Pandemi Covid 19, Industri Jasa Keuangan Penting Kedepankan GCG

 

BISNISSULAWESI.COM, MAKASSAR – Pandemi Covid 19 yang masih berlangsung saat ini, industri jasa keuangan (IJK) termasuk di dalamnya perbankan harus tetap mengedepankan penerapan tata kelola yang baik atau Good Corporate Governance (GCG). Ini penting agar IJK tidak terimbas ikutan dari pandemi Covid 19.

Akankah perbankan terimbas di tengah Covid 19?. Deputi Direktur Pengawasan Lembaga Jasa Kuangan 2 Kantor OJK Regional 8 Bali dan Nusa Tenggara, Jimmy Hendrik Simarmata di Renon, menyampaikan dalam perpu No.1 tahun 2020, telah diatur antara lain fasilitas pinjaman likuiditas jangka pendek yang dapat diberikan kepada lembaga jasa keuangan dengan kriteria dan persyaratan yang akan diatur lebih rinci oleh otoritas yang berwenang.

Namun demikian, OJK telah meningkatkan frekuensi assesment forward looking terhadap kondisi lembaga jasa keuangan agar bisa diambil langkah-langkah yang diperlukan untuk menjaga stabilitas sistem keuangan di tengah ancaman pelemahan ekonomi sebagai dampak penyebaran pandemi Covid 19.
“Untuk itulah OJK meminta IJK tetap mengedepankan penerapan tata kelola yang baik,” sarannya.

Sementara berbicara dari sisi kinerja perbankan, Jimmy menerangkan bila melihat data Maret 2020 memang belum terlihat dampaknya karena pembatasan secara ketat PSBB secara nasional maupun PKM penutupan desa/banjar tertentu baru dimulai.
Kendati demikian masing-masing bank telah melakukan mitigasi risiko likuiditas dan kreditnya yang paling berpotensi terdampak.
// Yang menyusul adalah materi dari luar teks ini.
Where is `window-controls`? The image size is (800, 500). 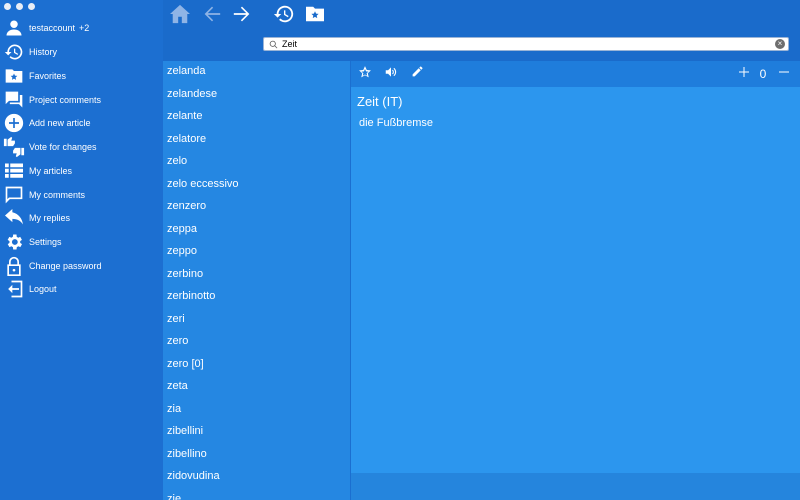
window-controls is located at coordinates (20, 6).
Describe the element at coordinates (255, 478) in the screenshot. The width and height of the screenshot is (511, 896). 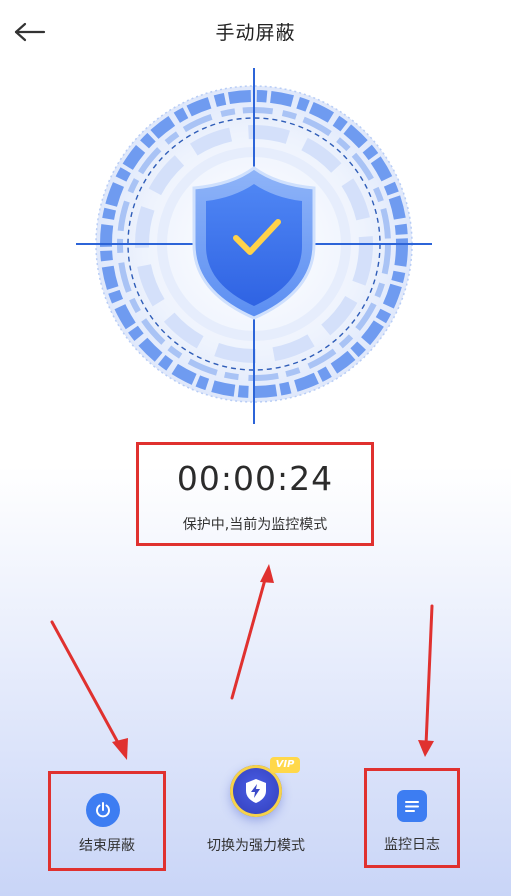
I see `elapsed-timer: 00:00:24` at that location.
Selain itu, dalam rangka menjaga stabilitas sistem keuangan, pemerintah telah mengumumkan stimulus ekonomi terkini berupa subsidi bunga yang pastinya akan sangat membantu masyarakat yang terdampak dan lembaga jasa keuangan.

Menurutnya untuk memperlancar proses pengawasan di tengah kondisi PSBB di beberapa daerah yang ditetapkan oleh pemerintah, OJK pusat telah mengeluarkan dan terus memonitor serta evaluasi terhadap kebijakan antara lain merelaksasi batas waktu pengiriman laporan periodik.
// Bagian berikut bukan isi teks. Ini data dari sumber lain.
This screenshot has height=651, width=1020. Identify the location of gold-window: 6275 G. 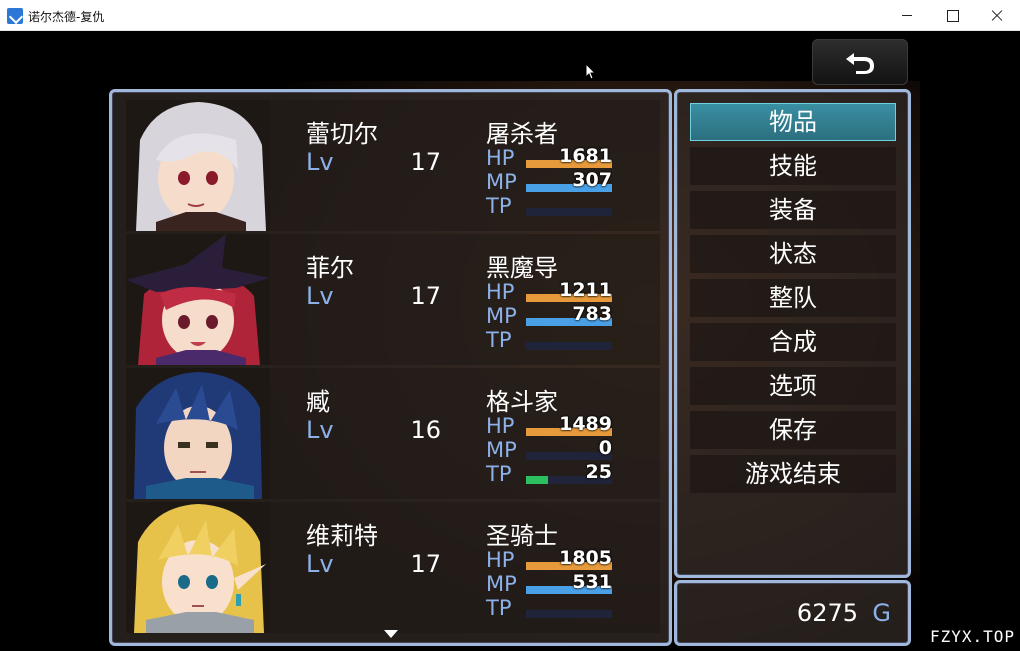
(792, 613).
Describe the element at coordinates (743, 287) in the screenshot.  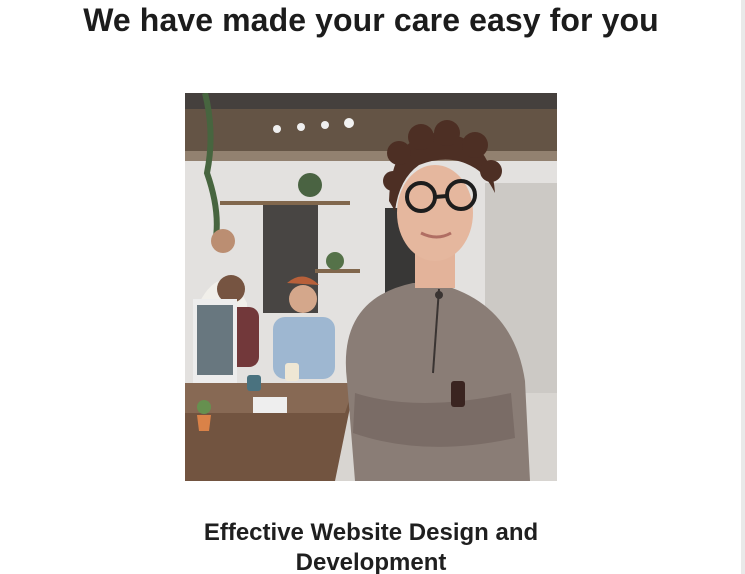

Namun demikian, rasio kredit bermasalah atau NPL posisi 31 Maret 2020 berpotensi meningkat dibandingkan dengan posisi 29 Februari 2020, terutama disebabkan penurunan kemampuan membayar dan kinerja usaha debitur akibat dampak pandemik covid-19 serta bank belum melakukan restrukturisasi atas debitur.

OJK pun mengingatkan kepada perbankan yang harus dilakukan bank agar rasio kredit bermasalah tetap rendah selain melalui skema relaksasi adalah tetap melakukan komunikasi yang baik dengan para debiturnya, khususnya yang masih memiliki kemampuan membayar untuk melakukan pembayaran angsuran sesuai kesepakatan dan dalam penyaluran kredit baru.
“Termasuk, tetap menerapkan prinsip kehati-hatian. Selain itu, tetap menjaga semangat dan kesehatan adalah yang terpenting,” ucap Jimmy.